Esalen was one of many schools for self-discovery that would lead to the New Age movement and influence the many yoga and meditation centers that dot the American landscape today, all promoting a belief that human abilities are expandable.

Jeffrey J. Kripal, chairman of Rice University’s department of religious studies and author of “Esalen: America and the Religion of No Religions,’’ said in an interview that the human potential movement that was significantly shaped by Esalen was more intellectually grounded than the hippie culture of a few years later. Kripal called Esalen “a high-end movement that helped generate the counterculture.’’

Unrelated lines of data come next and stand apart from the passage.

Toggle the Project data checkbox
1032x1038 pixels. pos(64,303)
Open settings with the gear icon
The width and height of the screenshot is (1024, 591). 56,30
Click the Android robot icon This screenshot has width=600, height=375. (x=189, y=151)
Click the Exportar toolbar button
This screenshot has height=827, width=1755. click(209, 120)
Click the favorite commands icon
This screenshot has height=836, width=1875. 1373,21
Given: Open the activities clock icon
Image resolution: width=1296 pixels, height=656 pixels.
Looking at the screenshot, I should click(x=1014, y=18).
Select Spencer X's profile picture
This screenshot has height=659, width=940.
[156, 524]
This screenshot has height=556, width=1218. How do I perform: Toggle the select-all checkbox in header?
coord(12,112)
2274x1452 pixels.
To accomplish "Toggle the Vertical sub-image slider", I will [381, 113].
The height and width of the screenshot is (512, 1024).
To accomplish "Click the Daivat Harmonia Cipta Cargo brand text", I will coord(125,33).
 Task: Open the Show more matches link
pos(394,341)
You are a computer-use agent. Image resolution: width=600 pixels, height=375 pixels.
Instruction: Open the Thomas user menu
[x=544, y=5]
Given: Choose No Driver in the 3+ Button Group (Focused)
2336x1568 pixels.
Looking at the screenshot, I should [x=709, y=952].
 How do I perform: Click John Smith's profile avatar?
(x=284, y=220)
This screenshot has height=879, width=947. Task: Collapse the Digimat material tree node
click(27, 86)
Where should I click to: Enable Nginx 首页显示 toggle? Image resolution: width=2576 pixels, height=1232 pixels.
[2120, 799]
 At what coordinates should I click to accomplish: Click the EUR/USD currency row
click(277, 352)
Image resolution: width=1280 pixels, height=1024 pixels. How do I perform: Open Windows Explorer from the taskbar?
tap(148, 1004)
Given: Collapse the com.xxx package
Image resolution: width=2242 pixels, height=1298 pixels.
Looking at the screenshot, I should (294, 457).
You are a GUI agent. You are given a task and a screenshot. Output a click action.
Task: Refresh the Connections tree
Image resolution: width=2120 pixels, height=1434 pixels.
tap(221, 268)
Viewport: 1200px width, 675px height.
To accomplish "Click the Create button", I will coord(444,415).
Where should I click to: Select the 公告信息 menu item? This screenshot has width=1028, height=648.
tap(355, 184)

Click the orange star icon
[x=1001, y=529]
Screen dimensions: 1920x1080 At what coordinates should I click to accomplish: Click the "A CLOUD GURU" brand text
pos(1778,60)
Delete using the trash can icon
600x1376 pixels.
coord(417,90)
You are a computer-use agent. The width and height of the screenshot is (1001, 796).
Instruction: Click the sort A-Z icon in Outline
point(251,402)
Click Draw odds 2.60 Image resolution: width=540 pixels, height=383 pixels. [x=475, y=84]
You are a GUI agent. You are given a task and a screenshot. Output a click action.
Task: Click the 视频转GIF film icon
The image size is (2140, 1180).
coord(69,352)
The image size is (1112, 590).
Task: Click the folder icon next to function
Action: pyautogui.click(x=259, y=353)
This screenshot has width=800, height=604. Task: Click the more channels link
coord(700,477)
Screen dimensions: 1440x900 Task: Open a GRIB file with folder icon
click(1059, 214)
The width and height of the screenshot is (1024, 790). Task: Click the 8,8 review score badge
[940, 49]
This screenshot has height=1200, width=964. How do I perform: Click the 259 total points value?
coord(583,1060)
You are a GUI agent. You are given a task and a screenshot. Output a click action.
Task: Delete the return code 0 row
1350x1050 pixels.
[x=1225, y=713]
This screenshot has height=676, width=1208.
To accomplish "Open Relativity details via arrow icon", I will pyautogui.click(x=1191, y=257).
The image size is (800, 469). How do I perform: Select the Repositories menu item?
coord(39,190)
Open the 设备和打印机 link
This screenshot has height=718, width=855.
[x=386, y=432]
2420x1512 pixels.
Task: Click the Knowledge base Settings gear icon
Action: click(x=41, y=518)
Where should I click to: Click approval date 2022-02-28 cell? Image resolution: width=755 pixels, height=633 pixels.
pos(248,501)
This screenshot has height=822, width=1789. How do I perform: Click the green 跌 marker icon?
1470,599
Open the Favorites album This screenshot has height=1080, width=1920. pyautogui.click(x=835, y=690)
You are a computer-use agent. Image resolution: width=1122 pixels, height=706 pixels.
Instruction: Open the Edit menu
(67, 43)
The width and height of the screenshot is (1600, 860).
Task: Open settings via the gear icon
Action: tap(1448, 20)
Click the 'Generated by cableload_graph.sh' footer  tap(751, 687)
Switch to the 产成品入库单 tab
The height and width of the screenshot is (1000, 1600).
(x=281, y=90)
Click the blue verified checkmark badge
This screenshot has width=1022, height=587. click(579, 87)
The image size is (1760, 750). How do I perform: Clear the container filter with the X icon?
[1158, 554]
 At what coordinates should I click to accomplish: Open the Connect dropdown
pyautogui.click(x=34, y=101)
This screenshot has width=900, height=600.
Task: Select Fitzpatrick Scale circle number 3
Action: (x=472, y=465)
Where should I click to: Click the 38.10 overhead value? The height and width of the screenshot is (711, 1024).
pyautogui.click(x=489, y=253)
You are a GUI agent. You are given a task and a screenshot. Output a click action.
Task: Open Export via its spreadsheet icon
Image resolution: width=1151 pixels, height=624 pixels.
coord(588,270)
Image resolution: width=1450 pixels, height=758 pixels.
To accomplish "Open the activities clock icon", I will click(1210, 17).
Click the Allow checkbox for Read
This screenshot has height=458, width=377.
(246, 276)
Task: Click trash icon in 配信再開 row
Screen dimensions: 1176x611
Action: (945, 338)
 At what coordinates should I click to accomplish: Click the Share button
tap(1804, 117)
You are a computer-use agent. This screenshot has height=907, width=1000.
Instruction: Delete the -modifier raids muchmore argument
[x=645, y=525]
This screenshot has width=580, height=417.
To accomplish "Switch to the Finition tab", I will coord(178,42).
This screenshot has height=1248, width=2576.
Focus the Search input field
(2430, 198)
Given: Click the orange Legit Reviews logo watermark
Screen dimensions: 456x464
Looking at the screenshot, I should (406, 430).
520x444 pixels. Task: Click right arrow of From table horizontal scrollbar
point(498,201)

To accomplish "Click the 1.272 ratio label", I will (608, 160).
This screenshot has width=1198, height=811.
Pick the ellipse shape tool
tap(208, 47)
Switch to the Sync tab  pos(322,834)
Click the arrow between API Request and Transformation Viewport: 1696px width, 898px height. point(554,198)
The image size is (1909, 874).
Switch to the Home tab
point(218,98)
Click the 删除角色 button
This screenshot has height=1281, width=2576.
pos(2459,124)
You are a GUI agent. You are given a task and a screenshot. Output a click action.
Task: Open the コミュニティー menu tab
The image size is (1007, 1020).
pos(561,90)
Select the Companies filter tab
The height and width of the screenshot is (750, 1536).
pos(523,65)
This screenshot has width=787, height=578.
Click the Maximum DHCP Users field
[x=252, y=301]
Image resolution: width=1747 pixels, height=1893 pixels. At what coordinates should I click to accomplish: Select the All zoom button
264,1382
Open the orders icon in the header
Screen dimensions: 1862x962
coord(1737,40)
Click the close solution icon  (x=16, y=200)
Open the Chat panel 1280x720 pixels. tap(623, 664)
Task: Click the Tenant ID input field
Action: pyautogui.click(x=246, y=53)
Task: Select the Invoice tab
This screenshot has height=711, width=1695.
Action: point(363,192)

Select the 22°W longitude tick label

Mr. Leonard added a moral edge to the Esalen Institute’s teachings with his commitment to social justice. He began pressing his concerns in his first meeting with Murphy on Feb. 2, 1965 - a date Mr. Leonard recalled as a watershed moment in his life. As Kripal described the scene in his book, the two men talked until dawn, writing ideas on pieces of paper as fast as they occurred.

In the course of their conversation, the two men came up with a term to crystallize their ideas: human potential movement.

The first two words most likely came from a 1960 speech by Aldous Huxley heard by Richard Price, the other founder of Esalen. Mr. Leonard suggested adding the word “movement’’ largely because of his fierce support of civil rights.